* _Task prompt_
Write out the records below once more, exactly and completely.

* _Data provided_

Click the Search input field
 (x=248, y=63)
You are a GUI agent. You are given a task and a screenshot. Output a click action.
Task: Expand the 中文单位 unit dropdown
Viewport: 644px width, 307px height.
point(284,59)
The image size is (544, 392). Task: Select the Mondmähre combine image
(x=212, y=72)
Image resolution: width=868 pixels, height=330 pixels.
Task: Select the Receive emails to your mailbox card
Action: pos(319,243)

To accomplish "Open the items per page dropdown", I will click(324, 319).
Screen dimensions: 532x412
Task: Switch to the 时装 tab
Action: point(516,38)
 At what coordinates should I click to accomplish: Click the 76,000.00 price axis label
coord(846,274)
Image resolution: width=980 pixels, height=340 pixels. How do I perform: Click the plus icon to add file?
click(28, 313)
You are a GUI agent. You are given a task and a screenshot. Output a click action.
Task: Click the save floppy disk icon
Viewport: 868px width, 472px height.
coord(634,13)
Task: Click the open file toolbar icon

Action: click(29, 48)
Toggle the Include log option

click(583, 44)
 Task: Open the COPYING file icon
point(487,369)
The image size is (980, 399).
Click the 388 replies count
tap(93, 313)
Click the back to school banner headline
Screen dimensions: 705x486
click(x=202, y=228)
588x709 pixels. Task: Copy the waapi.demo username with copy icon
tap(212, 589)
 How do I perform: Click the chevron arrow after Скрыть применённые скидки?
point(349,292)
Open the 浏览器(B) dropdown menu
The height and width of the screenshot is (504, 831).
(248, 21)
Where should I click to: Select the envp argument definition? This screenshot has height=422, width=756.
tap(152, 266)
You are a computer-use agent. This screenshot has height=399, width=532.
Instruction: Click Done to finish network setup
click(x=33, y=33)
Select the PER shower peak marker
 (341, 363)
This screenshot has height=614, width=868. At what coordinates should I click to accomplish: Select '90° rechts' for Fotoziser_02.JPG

* _Answer to the problem_
Click the Search input field
 (x=248, y=63)
You are a GUI agent. You are given a task and a screenshot. Output a click action.
Task: Expand the 中文单位 unit dropdown
Viewport: 644px width, 307px height.
point(284,59)
The image size is (544, 392). Task: Select the Mondmähre combine image
(x=212, y=72)
Image resolution: width=868 pixels, height=330 pixels.
Task: Select the Receive emails to your mailbox card
Action: pos(319,243)

To accomplish "Open the items per page dropdown", I will click(324, 319).
Screen dimensions: 532x412
Task: Switch to the 时装 tab
Action: point(516,38)
 At what coordinates should I click to accomplish: Click the 76,000.00 price axis label
coord(846,274)
Image resolution: width=980 pixels, height=340 pixels. How do I perform: Click the plus icon to add file?
click(28, 313)
You are a GUI agent. You are given a task and a screenshot. Output a click action.
Task: Click the save floppy disk icon
Viewport: 868px width, 472px height.
coord(634,13)
Task: Click the open file toolbar icon

Action: click(29, 48)
Toggle the Include log option

click(583, 44)
 Task: Open the COPYING file icon
point(487,369)
The image size is (980, 399).
Click the 388 replies count
tap(93, 313)
Click the back to school banner headline
Screen dimensions: 705x486
click(x=202, y=228)
588x709 pixels. Task: Copy the waapi.demo username with copy icon
tap(212, 589)
 How do I perform: Click the chevron arrow after Скрыть применённые скидки?
point(349,292)
Open the 浏览器(B) dropdown menu
The height and width of the screenshot is (504, 831).
(248, 21)
Where should I click to: Select the envp argument definition? This screenshot has height=422, width=756.
tap(152, 266)
You are a computer-use agent. This screenshot has height=399, width=532.
Instruction: Click Done to finish network setup
click(x=33, y=33)
Select the PER shower peak marker
 (341, 363)
This screenshot has height=614, width=868. At what coordinates should I click to accomplish: Select '90° rechts' for Fotoziser_02.JPG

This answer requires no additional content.